▸ ESERCIZIO SCRITTO
Prosegui il testo sulla vicenda del vignaiolo Fulvio Bressan a partire dalla sua ultima frase.

▸ TESTO
---+---
In attesa di lasciar parlare esclusivamente i vini, perché credo che per quanto Fulvio abbia “sbroccato” e sbagliato, anche se esasperato da uno stato di cose che solo i miopi, gli ipocriti ed i politicamente corretti ad oltranza possono fare finta di non vedere, sia giusto andare oltre a lasciare che sia il suo lavoro serio e coscienzioso in vigna e cantina a parlare e che di lui vengano giudicate le opere, i vini, e non qualche uscita che avrebbe potuto benissimo evitare, mi ero limitato ad intervenire su qualche blog, italiano ed estero, e su Twitter, per invitare tutti a darsi una calmata e porre fine ad una vera e propria opera di linciaggio nei confronti di Fulvio che trovavo francamente esagerata.
In questo strano Paese che è diventato l’Italia si perdonano ladri e assassini, gente che guida senza patente in stato di ebbrezza e sotto l’effetto di stupefacenti e ammazza cittadini inermi, stupratori e criminali di ogni tipo e non si ha la forza di concedere al vignaiolo Bressan un briciolo di perdono e la possibilità di riscattarsi?
Non volevo dire niente, lo ripeto, ma quando oggi ho letto, da un suo tweet postato nel suo account di Twitter, che Mrs. Monica Larner, la novella Italian Reviewer for The Wine Advocate, ha dichiarato testualmente che “In light of the unacceptable comments recently made by Fulvio Bressan, I will not taste his wines in my upcoming Friuli report”, ovvero che a causa delle “sparate” di Bressan non inserirà i suoi vini nel suo resoconto di assaggio di vini del Friuli Venezia Giulia per la rivista creata da Robert Parker, allora mi sono girate le scatole e mi sono incavolato.
Di getto ho risposto alla collega, che notoriamente, come si può leggere qui e qui, non stimo molto, con un mio tweet scritto nel mio inglese un po’ zoppicante, dicendole “congratulation for your Pharisee politically correct choice! Remember that you taste wines not the ideas of the producers”.
Decidere di non assaggiare i vini di Bressan, o di non scriverne dopo averli assaggiati è un gesto, da parte di un professionista la cui attività consiste nel degustare i vini e nel raccontarli ai lettori, non solo ingiustificato, ma sciocco, perché noi degustiamo e raccontiamo i vini e non entriamo nel merito delle opinioni politiche, delle prese di posizioni personali, di chi li produce.
---+---
▸ DATI FORNITI

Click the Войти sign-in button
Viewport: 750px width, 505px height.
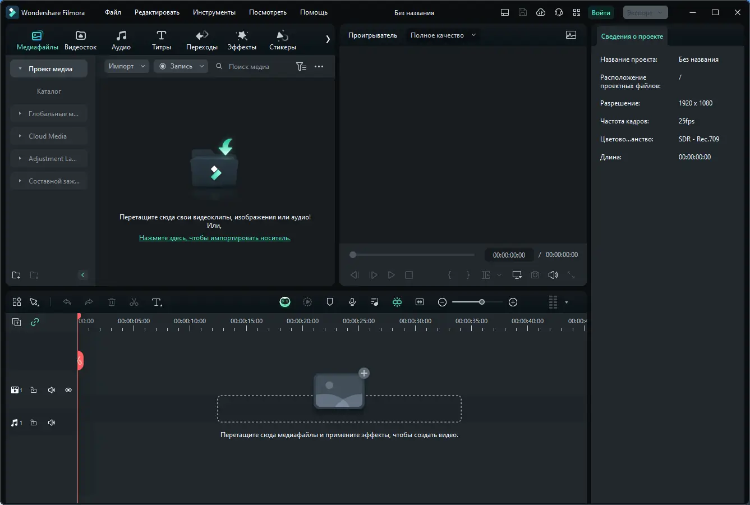(x=601, y=12)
---+---
▸ RISULTATO
E se davvero la linea della Larner dovesse passare e fare testo, se per scrivere di un vino dovessimo disporre di una sorta di “certificato di buona condotta”, un attestato di moralità da parte dei produttori, mi chiedo di quanti produttori potremmo allora alla fine scrivere.
E quanti invece, che magari non pagano le tasse, non versano i contributi ai dipendenti o ai collaboratori, pagano in ritardo le provvigioni ai rappresentanti, utilizzano una Doc o una Docg che prevede l’uso, tramite il disciplinare di produzione, di determinate uve e poi invece ne utilizzano altre non consentite, e hanno idee politiche, non dichiarate, discutibili, verrebbero in tal modo ad essere esclusi.
Il consumatore non vuole altro che vini buoni, espressivi, rappresentativi dei territori di produzione, autentici, che si bevano bene e non facciano male e abbiano un prezzo corretto. Non chiede certo a chi li produce di essere degli angioletti, delle persone impegnate nel sociale o degli aspiranti premi Nobel. Dimenticarlo, e dare addosso a Bressan in questa occasione, è puro atto di ipocrisia.
Ha detto bene un commentatore intervenendo sul blog Percorsi di vino di Andrea Petrini: “Questo non è altro che l’ennesimo tentativo di tagliare fuori dal mercato chi fa il vino seriamente e senza padrini; emarginare chi si preoccupa della qualità e non dei volumi di produzione e di cosa scrivono le guide”.